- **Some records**
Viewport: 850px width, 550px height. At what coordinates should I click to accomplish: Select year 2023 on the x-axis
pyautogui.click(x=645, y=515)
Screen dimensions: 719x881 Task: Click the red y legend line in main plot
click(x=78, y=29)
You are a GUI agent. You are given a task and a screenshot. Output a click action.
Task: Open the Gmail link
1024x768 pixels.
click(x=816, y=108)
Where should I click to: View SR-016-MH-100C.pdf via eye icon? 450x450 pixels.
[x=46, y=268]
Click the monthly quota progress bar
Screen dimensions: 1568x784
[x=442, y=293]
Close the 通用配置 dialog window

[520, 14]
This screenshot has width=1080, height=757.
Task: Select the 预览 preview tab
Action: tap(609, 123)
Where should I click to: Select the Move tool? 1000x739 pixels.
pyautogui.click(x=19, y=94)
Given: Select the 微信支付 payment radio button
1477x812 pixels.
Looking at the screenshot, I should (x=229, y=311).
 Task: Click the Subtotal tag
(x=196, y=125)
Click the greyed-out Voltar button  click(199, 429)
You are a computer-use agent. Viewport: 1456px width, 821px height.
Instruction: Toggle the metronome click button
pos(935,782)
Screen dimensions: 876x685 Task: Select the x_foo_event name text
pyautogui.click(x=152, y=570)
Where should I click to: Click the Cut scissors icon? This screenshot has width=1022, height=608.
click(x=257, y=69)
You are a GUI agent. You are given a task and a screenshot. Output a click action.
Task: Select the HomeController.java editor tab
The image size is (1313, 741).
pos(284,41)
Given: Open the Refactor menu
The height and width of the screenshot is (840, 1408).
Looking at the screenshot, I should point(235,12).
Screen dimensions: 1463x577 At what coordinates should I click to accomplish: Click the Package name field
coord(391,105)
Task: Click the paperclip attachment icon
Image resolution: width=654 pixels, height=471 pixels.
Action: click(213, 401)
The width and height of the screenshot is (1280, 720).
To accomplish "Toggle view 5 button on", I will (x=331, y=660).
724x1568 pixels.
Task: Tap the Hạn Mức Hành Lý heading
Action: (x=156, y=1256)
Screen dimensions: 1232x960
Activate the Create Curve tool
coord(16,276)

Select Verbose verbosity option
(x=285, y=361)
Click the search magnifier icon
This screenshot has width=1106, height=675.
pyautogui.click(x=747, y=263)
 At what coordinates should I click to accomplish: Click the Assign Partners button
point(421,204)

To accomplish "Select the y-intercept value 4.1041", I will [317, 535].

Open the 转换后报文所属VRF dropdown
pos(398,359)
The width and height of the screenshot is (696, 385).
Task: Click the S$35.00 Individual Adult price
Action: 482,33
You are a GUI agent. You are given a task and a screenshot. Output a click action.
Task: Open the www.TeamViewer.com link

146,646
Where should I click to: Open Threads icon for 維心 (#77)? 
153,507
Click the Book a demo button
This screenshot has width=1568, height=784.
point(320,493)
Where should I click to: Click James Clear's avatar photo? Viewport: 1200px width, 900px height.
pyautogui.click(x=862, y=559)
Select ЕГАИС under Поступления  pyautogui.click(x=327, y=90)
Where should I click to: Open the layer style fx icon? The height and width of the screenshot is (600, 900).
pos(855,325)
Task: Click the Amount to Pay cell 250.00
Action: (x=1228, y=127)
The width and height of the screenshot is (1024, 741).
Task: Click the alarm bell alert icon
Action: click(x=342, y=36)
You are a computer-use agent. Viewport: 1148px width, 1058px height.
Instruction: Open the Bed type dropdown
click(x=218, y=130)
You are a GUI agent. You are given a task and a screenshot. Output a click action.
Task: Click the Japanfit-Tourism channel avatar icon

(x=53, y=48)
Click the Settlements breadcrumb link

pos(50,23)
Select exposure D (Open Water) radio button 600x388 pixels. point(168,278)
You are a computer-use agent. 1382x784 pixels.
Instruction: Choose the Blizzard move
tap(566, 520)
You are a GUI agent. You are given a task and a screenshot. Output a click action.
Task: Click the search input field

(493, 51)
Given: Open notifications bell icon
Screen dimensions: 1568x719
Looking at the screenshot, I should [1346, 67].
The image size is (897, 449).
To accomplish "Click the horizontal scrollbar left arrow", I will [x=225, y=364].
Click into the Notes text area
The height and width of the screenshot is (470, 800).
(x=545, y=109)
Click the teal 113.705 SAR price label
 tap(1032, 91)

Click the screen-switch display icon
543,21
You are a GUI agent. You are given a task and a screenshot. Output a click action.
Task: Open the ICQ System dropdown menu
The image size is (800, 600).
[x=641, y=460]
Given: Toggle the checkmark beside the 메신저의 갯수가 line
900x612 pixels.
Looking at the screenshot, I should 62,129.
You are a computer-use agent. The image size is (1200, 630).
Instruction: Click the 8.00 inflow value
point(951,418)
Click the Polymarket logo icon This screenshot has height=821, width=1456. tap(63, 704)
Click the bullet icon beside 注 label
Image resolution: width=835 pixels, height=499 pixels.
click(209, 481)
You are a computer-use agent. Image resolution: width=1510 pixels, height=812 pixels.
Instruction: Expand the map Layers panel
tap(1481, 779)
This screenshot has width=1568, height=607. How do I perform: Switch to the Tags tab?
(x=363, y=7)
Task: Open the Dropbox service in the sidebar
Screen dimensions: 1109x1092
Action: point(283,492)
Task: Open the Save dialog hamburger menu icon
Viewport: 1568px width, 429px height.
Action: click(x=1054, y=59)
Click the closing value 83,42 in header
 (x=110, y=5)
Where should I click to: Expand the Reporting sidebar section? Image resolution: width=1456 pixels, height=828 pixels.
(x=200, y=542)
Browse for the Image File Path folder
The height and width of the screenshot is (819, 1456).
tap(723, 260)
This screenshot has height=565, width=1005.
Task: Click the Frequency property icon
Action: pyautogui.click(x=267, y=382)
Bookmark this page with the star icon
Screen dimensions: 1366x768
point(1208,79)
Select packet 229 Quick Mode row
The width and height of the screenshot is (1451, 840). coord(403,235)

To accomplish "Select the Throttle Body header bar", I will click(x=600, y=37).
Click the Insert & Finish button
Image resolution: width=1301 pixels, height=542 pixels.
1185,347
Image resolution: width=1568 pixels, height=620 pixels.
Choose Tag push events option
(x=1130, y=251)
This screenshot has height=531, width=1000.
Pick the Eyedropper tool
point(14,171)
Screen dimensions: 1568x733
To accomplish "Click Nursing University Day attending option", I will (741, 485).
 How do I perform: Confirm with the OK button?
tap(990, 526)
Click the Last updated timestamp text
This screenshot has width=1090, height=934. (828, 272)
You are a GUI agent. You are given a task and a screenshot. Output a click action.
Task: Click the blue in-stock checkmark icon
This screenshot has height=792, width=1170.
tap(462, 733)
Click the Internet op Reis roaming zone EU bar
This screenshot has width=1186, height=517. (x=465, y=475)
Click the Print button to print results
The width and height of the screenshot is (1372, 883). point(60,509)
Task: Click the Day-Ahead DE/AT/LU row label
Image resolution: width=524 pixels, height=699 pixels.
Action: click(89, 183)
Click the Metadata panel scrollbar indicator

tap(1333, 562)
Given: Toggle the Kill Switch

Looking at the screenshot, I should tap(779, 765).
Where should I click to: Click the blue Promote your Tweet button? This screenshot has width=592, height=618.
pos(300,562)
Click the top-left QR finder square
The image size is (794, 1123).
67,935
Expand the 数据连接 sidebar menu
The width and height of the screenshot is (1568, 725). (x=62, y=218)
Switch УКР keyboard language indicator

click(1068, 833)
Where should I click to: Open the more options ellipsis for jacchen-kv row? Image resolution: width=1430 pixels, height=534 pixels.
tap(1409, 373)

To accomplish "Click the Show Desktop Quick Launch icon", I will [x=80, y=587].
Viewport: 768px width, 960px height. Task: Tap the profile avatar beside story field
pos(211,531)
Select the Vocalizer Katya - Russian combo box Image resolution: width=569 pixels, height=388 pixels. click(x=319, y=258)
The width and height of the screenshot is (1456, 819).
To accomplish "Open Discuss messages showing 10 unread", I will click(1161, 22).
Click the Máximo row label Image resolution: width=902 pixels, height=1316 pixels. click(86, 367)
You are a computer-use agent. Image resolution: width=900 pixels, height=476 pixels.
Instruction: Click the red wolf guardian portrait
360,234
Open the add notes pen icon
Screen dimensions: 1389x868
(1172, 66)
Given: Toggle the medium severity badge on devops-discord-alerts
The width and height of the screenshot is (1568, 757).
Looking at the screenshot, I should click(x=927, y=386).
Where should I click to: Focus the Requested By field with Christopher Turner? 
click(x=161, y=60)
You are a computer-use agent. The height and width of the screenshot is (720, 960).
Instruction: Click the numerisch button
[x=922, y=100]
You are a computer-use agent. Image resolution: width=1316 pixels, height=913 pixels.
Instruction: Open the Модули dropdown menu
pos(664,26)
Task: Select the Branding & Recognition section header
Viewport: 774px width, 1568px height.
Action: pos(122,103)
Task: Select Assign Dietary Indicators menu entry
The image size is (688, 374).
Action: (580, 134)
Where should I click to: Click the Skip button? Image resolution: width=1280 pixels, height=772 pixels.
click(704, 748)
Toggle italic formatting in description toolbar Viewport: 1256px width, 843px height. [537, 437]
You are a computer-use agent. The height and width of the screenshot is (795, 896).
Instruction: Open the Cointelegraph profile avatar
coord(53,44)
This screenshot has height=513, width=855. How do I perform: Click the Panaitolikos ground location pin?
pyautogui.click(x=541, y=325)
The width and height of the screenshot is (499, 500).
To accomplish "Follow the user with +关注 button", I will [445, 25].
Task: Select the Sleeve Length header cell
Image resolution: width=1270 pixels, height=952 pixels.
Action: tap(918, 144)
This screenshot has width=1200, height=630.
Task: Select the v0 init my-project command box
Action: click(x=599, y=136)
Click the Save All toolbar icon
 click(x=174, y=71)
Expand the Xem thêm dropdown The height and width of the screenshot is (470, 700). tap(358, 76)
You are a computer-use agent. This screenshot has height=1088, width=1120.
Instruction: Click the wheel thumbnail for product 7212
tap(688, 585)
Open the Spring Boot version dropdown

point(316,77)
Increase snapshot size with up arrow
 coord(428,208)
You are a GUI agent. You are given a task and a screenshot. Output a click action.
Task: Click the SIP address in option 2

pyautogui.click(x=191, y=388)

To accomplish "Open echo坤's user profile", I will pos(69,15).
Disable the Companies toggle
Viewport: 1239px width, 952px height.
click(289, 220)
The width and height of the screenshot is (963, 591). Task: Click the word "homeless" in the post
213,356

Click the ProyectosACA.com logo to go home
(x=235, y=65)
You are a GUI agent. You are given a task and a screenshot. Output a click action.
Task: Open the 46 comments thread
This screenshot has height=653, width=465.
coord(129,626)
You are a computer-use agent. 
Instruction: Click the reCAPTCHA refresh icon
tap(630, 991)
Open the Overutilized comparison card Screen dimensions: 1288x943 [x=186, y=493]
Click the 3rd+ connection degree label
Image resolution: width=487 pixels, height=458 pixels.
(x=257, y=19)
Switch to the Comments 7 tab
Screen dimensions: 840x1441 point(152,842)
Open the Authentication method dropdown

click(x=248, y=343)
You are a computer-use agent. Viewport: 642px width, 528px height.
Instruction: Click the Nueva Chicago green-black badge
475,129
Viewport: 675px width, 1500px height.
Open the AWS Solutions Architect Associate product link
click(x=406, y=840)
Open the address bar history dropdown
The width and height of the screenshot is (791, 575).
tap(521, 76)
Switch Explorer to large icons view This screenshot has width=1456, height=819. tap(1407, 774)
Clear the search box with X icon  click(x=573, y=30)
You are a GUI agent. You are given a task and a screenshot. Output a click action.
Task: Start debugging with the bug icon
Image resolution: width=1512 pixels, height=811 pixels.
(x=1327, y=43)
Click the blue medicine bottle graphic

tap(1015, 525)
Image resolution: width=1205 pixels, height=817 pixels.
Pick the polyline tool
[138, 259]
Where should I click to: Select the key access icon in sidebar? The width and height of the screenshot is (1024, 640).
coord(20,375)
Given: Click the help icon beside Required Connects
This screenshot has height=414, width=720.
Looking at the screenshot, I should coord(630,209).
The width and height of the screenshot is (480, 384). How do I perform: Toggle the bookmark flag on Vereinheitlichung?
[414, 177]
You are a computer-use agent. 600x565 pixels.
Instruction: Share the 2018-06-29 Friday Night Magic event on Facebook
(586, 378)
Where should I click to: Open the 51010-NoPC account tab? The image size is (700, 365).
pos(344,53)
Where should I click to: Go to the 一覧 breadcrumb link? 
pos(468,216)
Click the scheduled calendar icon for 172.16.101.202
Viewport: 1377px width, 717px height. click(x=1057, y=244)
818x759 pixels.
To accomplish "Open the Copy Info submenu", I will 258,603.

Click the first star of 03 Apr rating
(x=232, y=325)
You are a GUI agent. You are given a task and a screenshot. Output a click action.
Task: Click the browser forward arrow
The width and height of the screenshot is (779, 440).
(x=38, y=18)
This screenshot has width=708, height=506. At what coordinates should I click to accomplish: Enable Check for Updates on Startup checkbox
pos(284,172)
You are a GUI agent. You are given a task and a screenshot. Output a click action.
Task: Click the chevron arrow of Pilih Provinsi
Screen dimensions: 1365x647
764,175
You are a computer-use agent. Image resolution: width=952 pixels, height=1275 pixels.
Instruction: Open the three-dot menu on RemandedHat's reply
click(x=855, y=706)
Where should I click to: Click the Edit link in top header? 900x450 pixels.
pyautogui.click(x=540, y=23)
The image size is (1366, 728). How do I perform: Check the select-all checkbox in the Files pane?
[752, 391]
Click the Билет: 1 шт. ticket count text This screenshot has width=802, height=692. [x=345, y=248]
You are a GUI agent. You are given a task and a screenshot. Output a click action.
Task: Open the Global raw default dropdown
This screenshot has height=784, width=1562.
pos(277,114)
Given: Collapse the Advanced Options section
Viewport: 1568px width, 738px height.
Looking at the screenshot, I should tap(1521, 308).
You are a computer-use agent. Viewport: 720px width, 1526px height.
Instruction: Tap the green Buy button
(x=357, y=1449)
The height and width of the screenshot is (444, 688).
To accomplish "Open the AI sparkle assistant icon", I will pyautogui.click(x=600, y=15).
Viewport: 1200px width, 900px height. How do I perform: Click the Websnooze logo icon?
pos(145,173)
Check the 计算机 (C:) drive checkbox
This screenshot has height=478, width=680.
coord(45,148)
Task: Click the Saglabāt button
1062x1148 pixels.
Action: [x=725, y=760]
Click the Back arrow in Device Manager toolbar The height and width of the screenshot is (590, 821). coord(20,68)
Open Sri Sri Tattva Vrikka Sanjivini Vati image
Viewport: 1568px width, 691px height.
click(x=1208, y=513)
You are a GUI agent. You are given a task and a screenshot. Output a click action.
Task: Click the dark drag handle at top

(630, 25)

- **Work required**
Convert the records into a Markdown table with two columns, No. and Line, one numbered row per line, leaving out blank lines. Begin at the line that contains "Task: Click the Day-Ahead DE/AT/LU row label" and stop after the line that contains "click(x=161, y=60)".

- **Output of the task**
| No. | Line |
|---|---|
| 1 | Task: Click the Day-Ahead DE/AT/LU row label |
| 2 | Image resolution: width=524 pixels, height=699 pixels. |
| 3 | Action: click(89, 183) |
| 4 | Click the Metadata panel scrollbar indicator |
| 5 | tap(1333, 562) |
| 6 | Given: Toggle the Kill Switch |
| 7 | Looking at the screenshot, I should tap(779, 765). |
| 8 | Where should I click to: Click the blue Promote your Tweet button? This screenshot has width=592, height=618. |
| 9 | pos(300,562) |
| 10 | Click the top-left QR finder square |
| 11 | The image size is (794, 1123). |
| 12 | 67,935 |
| 13 | Expand the 数据连接 sidebar menu |
| 14 | The width and height of the screenshot is (1568, 725). (x=62, y=218) |
| 15 | Switch УКР keyboard language indicator |
| 16 | click(1068, 833) |
| 17 | Where should I click to: Open the more options ellipsis for jacchen-kv row? Image resolution: width=1430 pixels, height=534 pixels. |
| 18 | tap(1409, 373) |
| 19 | To accomplish "Click the Show Desktop Quick Launch icon", I will [x=80, y=587]. |
| 20 | Viewport: 768px width, 960px height. Task: Tap the profile avatar beside story field |
| 21 | pos(211,531) |
| 22 | Select the Vocalizer Katya - Russian combo box Image resolution: width=569 pixels, height=388 pixels. click(x=319, y=258) |
| 23 | The width and height of the screenshot is (1456, 819). |
| 24 | To accomplish "Open Discuss messages showing 10 unread", I will click(1161, 22). |
| 25 | Click the Máximo row label Image resolution: width=902 pixels, height=1316 pixels. click(86, 367) |
| 26 | You are a computer-use agent. Image resolution: width=900 pixels, height=476 pixels. |
| 27 | Instruction: Click the red wolf guardian portrait |
| 28 | 360,234 |
| 29 | Open the add notes pen icon |
| 30 | Screen dimensions: 1389x868 |
| 31 | (1172, 66) |
| 32 | Given: Toggle the medium severity badge on devops-discord-alerts |
| 33 | The width and height of the screenshot is (1568, 757). |
| 34 | Looking at the screenshot, I should click(x=927, y=386). |
| 35 | Where should I click to: Focus the Requested By field with Christopher Turner?  |
| 36 | click(x=161, y=60) |